[Opening Record excerpts section]

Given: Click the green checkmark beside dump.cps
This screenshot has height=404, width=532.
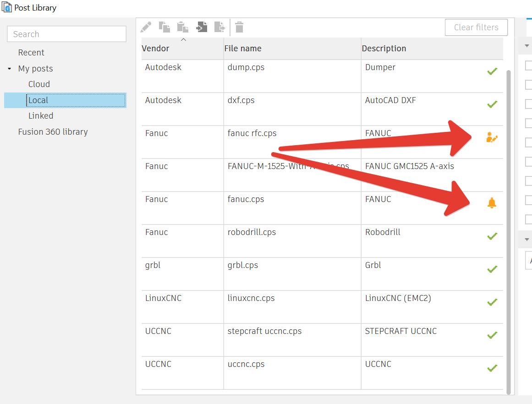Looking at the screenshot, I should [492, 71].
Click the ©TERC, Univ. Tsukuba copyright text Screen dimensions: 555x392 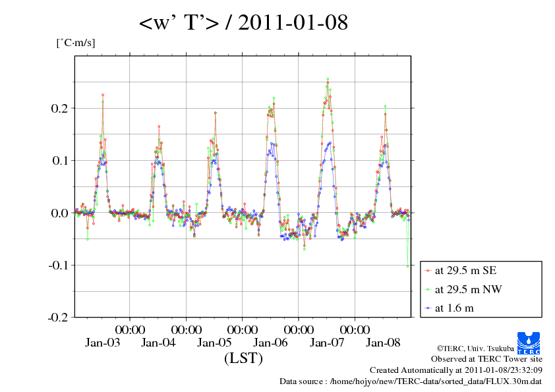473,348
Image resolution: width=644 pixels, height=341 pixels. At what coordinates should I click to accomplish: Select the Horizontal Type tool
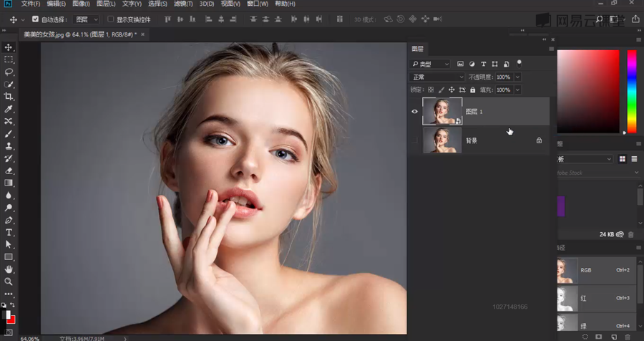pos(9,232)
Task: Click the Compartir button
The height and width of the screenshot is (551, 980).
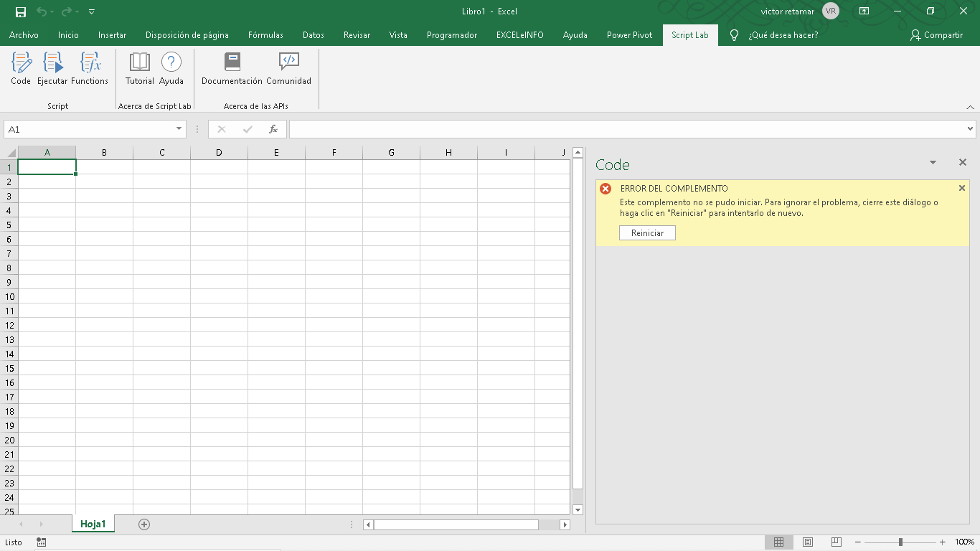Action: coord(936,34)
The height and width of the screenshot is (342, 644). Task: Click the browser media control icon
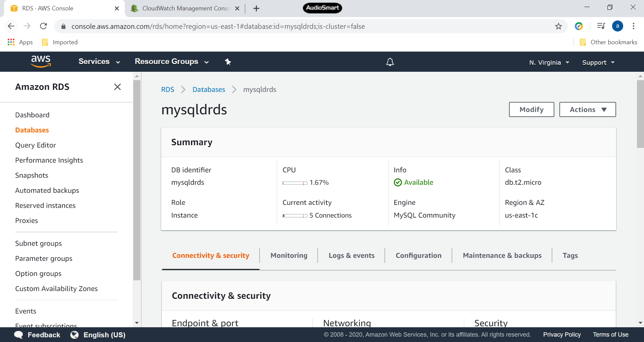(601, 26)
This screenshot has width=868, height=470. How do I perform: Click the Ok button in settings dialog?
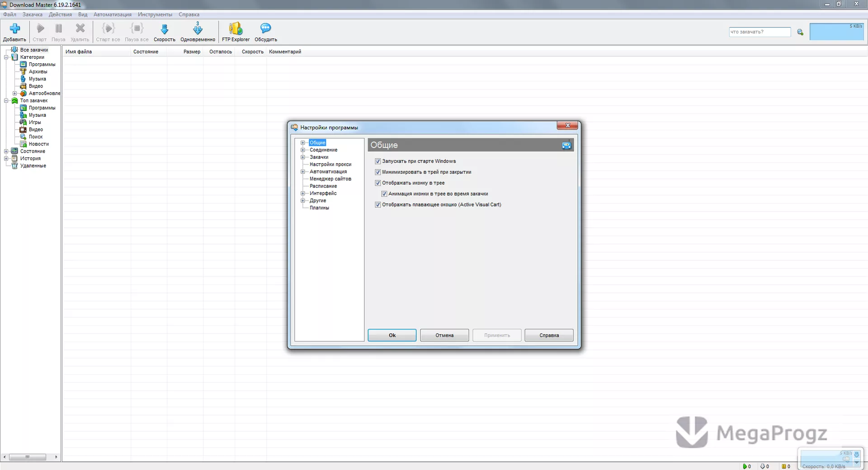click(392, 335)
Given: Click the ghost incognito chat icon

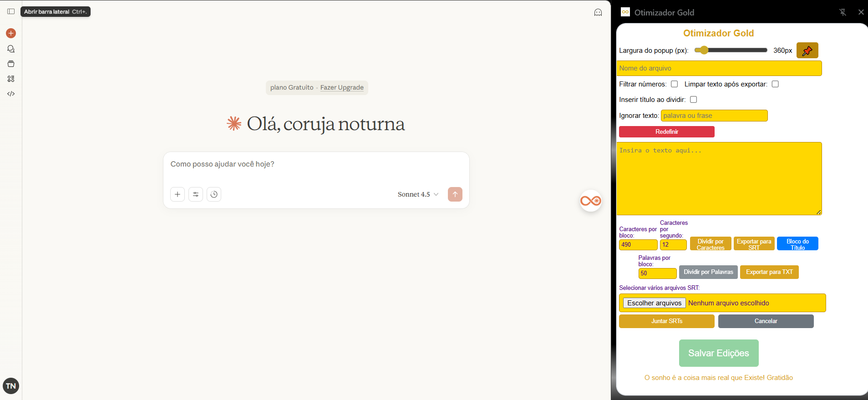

[Closing Record excerpts section]
[Opening Record excerpts section]

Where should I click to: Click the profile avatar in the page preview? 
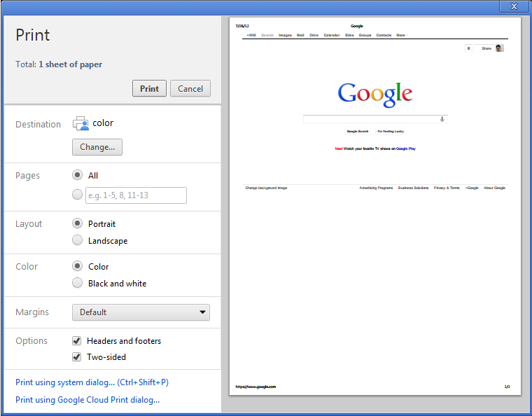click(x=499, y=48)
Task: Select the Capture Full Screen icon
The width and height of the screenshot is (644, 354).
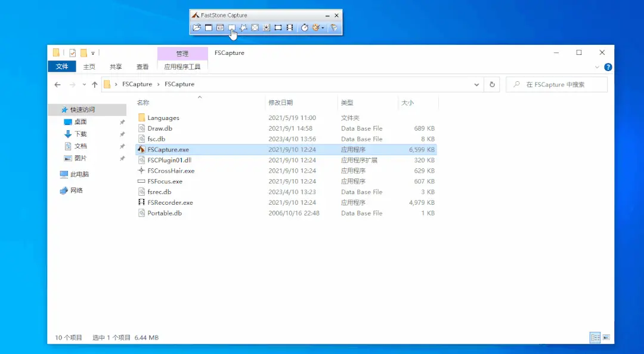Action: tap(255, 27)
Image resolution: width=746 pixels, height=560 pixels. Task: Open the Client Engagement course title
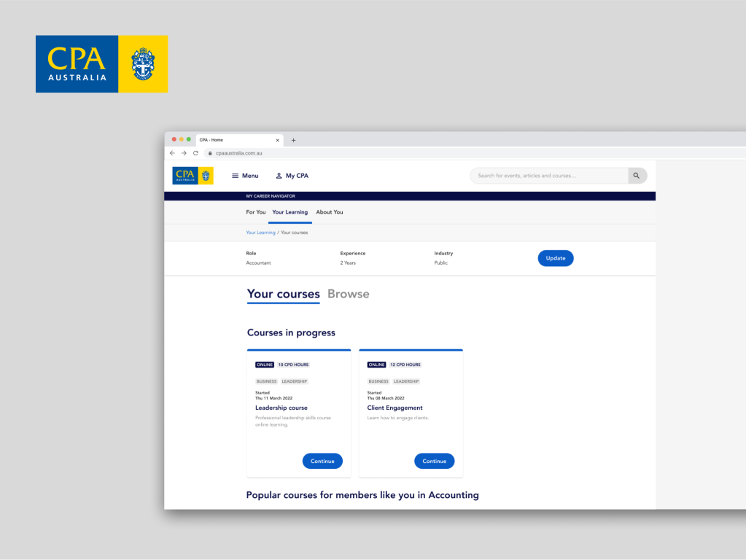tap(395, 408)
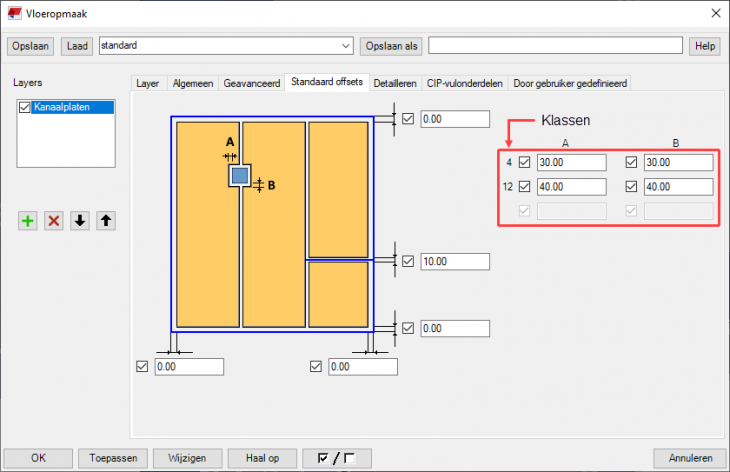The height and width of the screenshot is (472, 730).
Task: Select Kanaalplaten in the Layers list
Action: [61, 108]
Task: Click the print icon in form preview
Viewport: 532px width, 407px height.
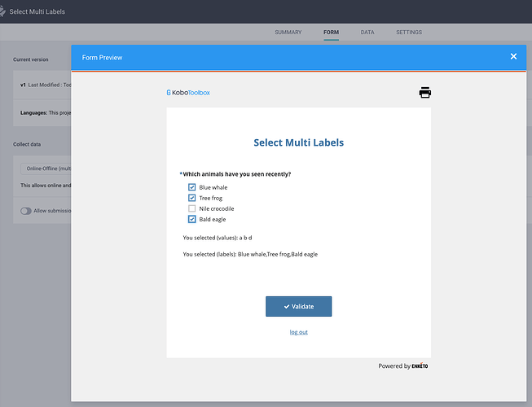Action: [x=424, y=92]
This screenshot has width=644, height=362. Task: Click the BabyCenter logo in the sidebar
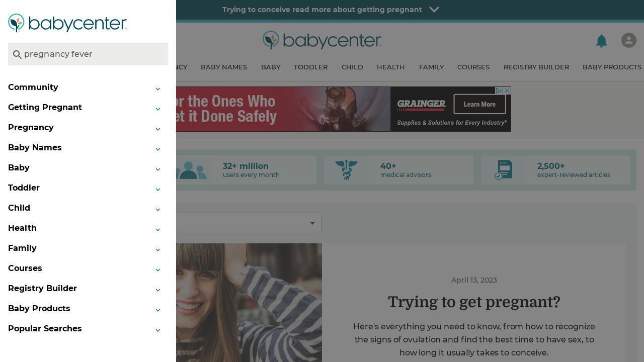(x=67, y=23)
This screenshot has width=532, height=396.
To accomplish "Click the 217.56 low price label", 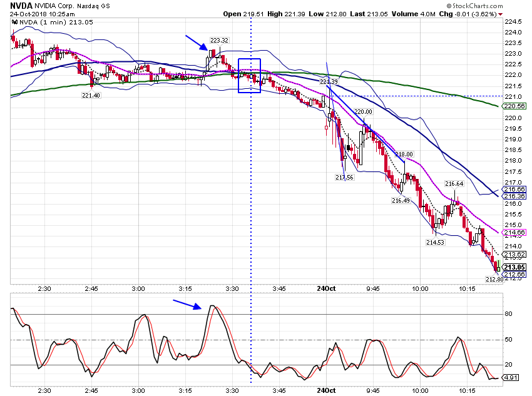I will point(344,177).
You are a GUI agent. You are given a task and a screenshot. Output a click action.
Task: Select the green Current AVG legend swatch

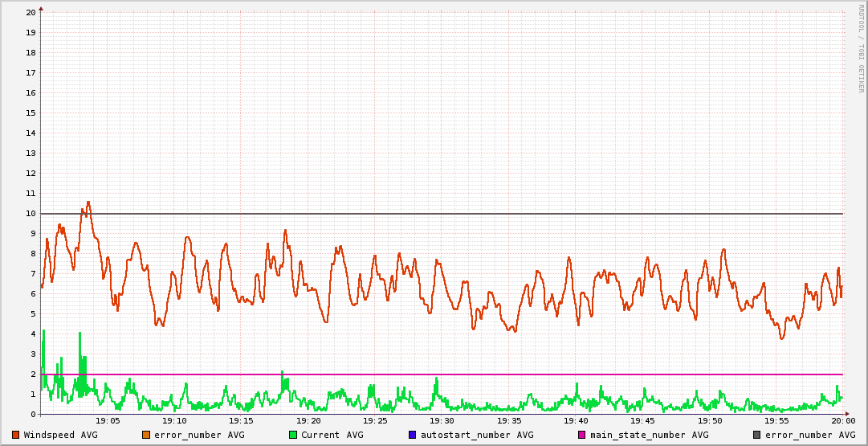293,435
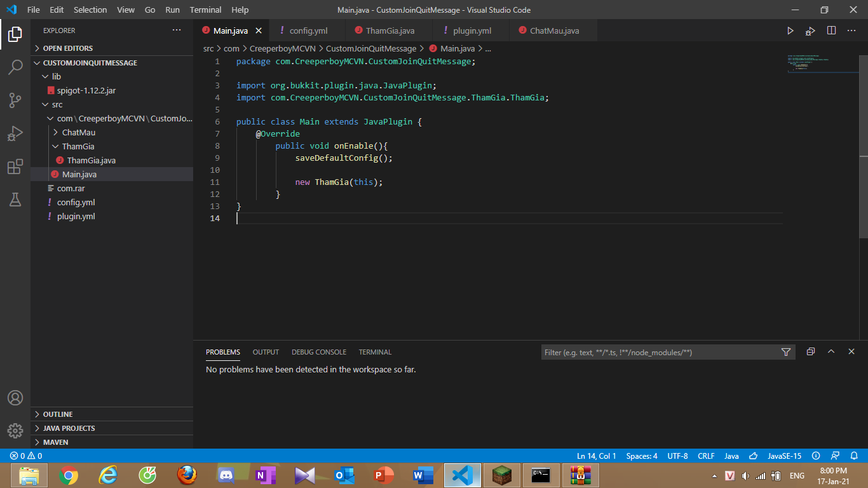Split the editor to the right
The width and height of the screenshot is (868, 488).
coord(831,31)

[Closing Record excerpts section]
[Opening Record excerpts section]

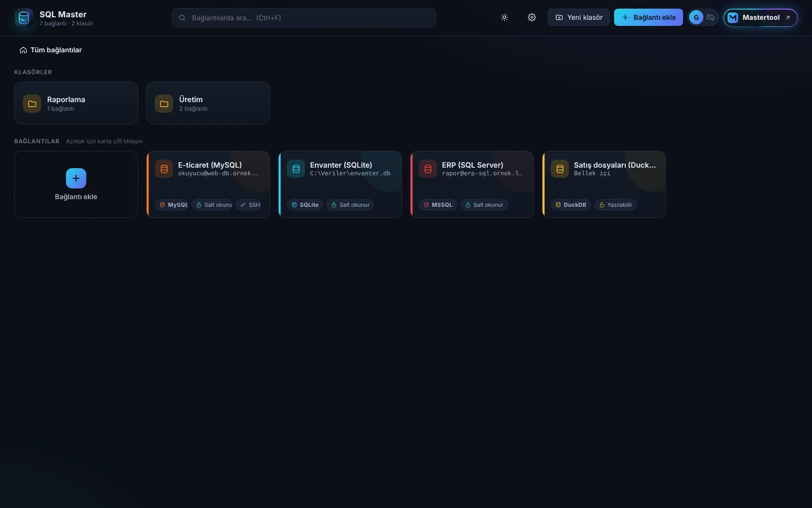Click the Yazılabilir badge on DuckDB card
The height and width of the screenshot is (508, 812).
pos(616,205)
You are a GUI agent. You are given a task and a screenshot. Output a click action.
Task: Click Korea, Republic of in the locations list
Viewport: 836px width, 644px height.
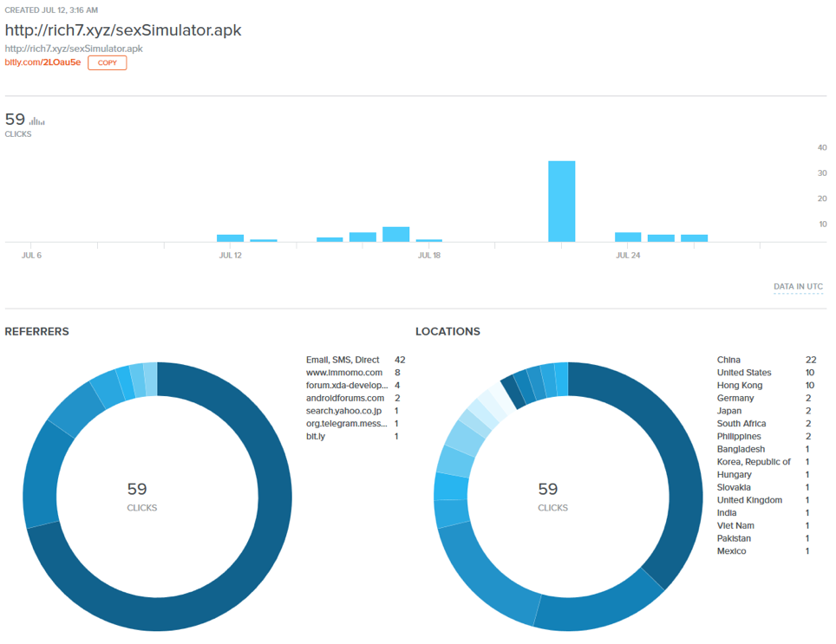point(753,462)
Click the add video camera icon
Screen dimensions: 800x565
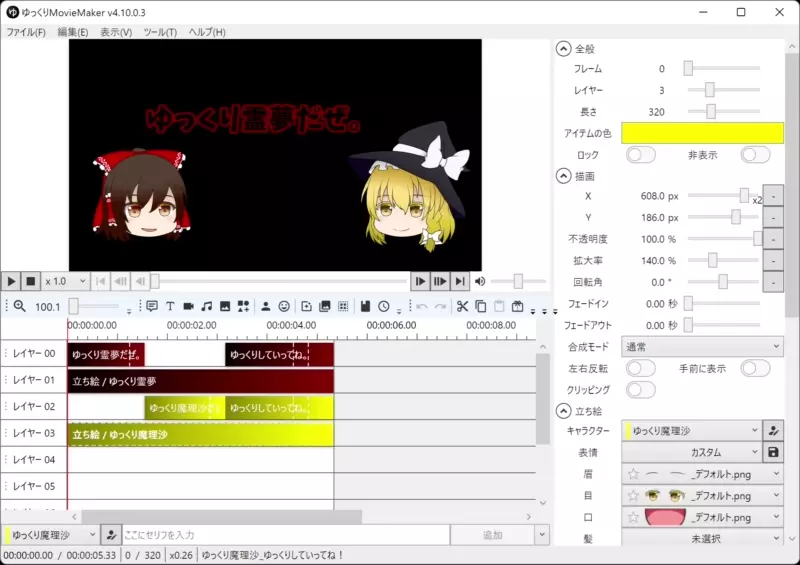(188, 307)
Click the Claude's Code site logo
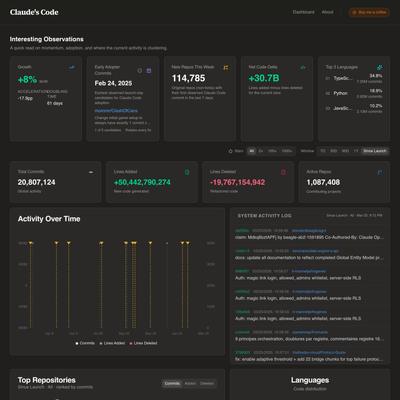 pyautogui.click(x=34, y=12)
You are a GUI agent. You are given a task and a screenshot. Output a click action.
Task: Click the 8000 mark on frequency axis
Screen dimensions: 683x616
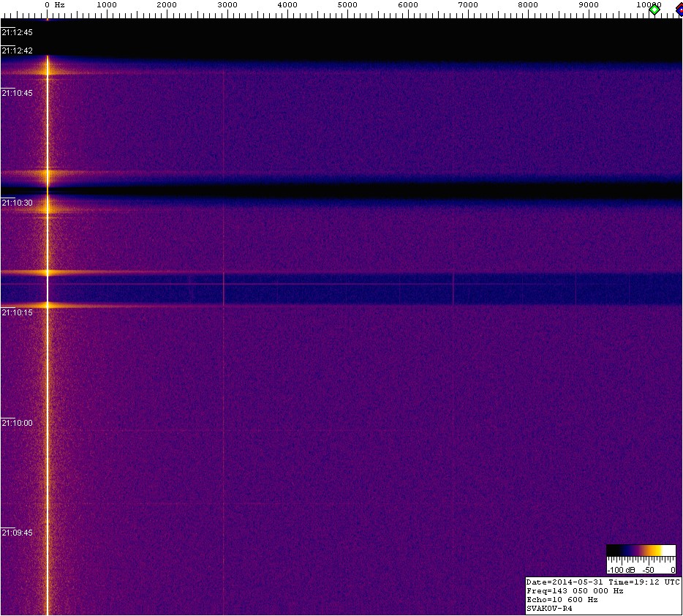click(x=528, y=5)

[Closing Record excerpts section]

[Task prompt]: Among the entries above, locate the line with "Task: Click the Compartir button" and the line with "Given: Click the ghost incognito chat icon". Give those two lines and all lines between them again, exactly, leaving out the pictures.

[Your solution]:
Task: Click the Compartir button
The height and width of the screenshot is (551, 980).
Action: coord(936,34)
The height and width of the screenshot is (342, 644). Task: Click the browser media control icon
(601, 26)
This screenshot has width=868, height=470. How do I perform: Click the Ok button in settings dialog?
click(392, 335)
Given: Click the ghost incognito chat icon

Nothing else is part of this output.